- 42-inch (1,067 mm) suction line at a storage terminal
- Extensive pitting and corrosion
- A 42-inch (1,067-mm) suction line at a storage terminal had sustained extensive pitting and corrosion – in some places, resulting in 80% metal loss – and needed immediate repair.
- Extensive corrosion and pitting required installers to prepare the pipe for repairs by hand.
- CSNRI trained technicians installed the Clock Spring repair sleeves using a spool feeder
- Line remained in service during repair
A 42-inch (1,067 mm) suction line at a storage terminal had sustained extensive pitting and corrosion – in some places, resulting in 80% metal loss – and needed immediate repair. The corrosion occurred in areas in which the pipe coating had not prevented moisture ingress. Where moisture was entrapped, there was considerable galvanic corrosion.
Unfortunately, extensive corrosion was not the only concern. When the pipe was excavated, large areas were coated with “coal tar,” which had to be removed carefully by hand, followed by the removal of an additional layer of corrosion underneath. This painstaking process was necessary to avoid further damage to the pipe.
Once the coating and corrosion scale were removed manually, a nondestructive test (NDT) inspection was carried out to determine an accurate measurement of the remaining wall thicknesses. The NDT inspection pinpointed the worst areas of the pipe as well as areas where power tools could be used to prepare the pipe for the Clock Spring repair without further penetration/perforation of the remaining wall thickness. The CSNRI trained team used pneumatic descaling guns and 3-inch by 7-inch (76-mm by 178-mm) grinding machines fitted with wire wheels to prepare the pipe surface to a NACE 3 standard. Electrical supply limitations meant only three machines could operate at a time.
Pitting and general corrosion were extensive, with most of the severely corroded pipe previously buried in the concrete bund wall. The surface extent of the corrosion and the considerable length of the pipeline that needed to be repaired led to a decision to use sand-blasting for the remaining pipe section length.
The extent of corrosion had affected the ovality of the pipe, and filler was needed to bring the surface of the pipe back to its original outer diameter. The filler was held within a 42-inch (1,067 mm) mold and secured with tensioning straps to ensure even distribution around the pipe and into the corrosion pits. Surplus filler is extruded from the mold, leaving a uniform surface for the Clock Spring repair. This procedure was carried out on all longitudinal and spiral weld seams to avoid gaps and tenting underneath the Clock Spring coil.
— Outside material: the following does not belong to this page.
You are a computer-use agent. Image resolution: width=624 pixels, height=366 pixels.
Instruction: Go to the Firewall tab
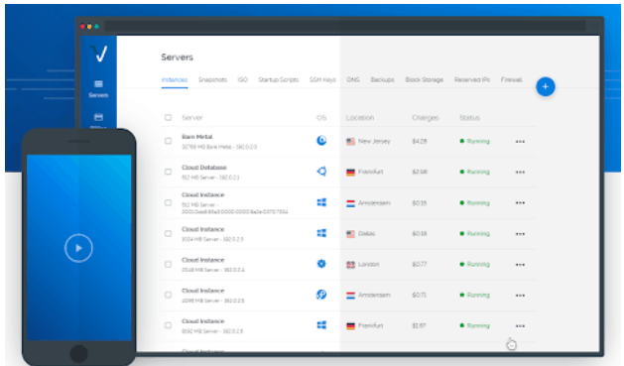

The severe circumferential extent of the corrosion made it necessary to apply filler to almost three quarters of the overall pipe circumference in some areas.
After the filler compound cured, the installation team removed the tensioning straps and mold and cleaned the pipe surface with solvent to remove grease or other forms of contamination deposited during the blasting process.
With the pipe properly cleaned, the team applied the Clock Spring starter pad and began installation of the Clock Spring units using a spool feeder because of the pipe diameter and limited clearance underneath the line. Once the coil was wound around the pipe and adhesive was applied to the complete surface area of the coil, installers slid the sleeve into place over the filler and onto the starter pad. The coils were installed side by side to accommodate the complete repair length and external extent of the corrosion. Each coil was tightened using the cinch bar to extrude excess filler and adhesive and ensure all the voids were filled completely.
During the 2 hours while the units cured, installers removed the excess filler and adhesive. The final step of the installation procedure was to apply a suitable corrosion coating over the complete length of the reinforcement to protect the repair.